Oireachtas Joint and Select Committees

Wednesday, 13 December 2017

Joint Oireachtas Committee on Health

Hospital Consultants Contract: Discussion

9:00 am

Ms Susan Clyne:

In response to Deputy Bernard J. Durkan on the waiting list problem, yes it has been ongoing for several years. However, it is becoming significantly worse and is a multi-factoral problem involving demographics, our ageing population and people living longer and the incidence of chronic disease. Many patients are referred into the acute system because services in the community are so poor. Some of those patients could be dealt with in the community, which would require funding of GP contract and other community services.

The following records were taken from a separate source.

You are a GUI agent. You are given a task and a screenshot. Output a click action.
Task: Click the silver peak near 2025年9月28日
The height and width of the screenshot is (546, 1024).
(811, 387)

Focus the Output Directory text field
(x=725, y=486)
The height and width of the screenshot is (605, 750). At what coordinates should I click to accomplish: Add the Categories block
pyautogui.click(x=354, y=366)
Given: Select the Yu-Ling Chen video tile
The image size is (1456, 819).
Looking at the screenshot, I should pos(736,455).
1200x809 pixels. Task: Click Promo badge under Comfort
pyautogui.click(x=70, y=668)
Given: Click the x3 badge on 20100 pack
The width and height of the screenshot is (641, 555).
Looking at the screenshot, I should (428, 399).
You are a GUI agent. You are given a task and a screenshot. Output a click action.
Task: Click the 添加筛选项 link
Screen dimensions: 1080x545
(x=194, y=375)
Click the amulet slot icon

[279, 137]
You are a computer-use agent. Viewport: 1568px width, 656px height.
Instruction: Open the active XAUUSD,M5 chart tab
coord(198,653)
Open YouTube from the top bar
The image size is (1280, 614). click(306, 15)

Additionally, the lack of consultant posts and our inability to recruit consultants will continue to have a detrimental and negative impact on waiting lists. It is unsustainable to have increased demand and fewer and fewer doctors operating in the system. We earlier touched on recruitment problems and I wish to make the additional point that the recruitment issue not only affects the current cohort of consultants but also our trainees and non-consultant hospital doctors, NCHDs, who are looking at this and deciding to go away, not for training or fellowships as has been the case in the past and as our colleagues in the IHCA outlined, but permanently, with no plans to come back to work in the system.

Shortage of bed capacity is a fact. We have lost 1,400 beds in our acute hospitals at a time when more beds are needed. I have mentioned that GP services and the lack of community care facilities also contribute to the long waiting lists.

While people accepted that there was a waiting list problem, the idea was that we would try to sort out that problem. Instead we have a situation where the population demographics have caught up with us and we have not sorted out the problem. All the other issues that have happened in the health service have made it worse. That is what is happening.

On the Chairman's comments on value for money, there are very few medical professionals working in the system and they provide value for money, given the work that they do. People have accepted that consultants work over and above their contractual duties. An IMO survey of its consultant members has shown that, on average, a consultant will work up to 20 additional hours per week. It is not unusual and is in fact the norm to see consultants doing rounds on Saturdays and Sundays in hospitals. The HSE hospital activity shows that private patients are not displacing public patients on waiting lists. The waiting list issue is one of funding and capacity. On the issue of theatres, it is all very well to have a physical room but if there are not staff and the resources to fund the staffing required for that room, the medical professionals and the bed or ICU bed that will be required for that patient afterwards, these physical rooms will not change anything. The Chairman is right that wards were closed down and there are physical rooms and wards present. In some hospitals, some of the closed wards have been turned into offices.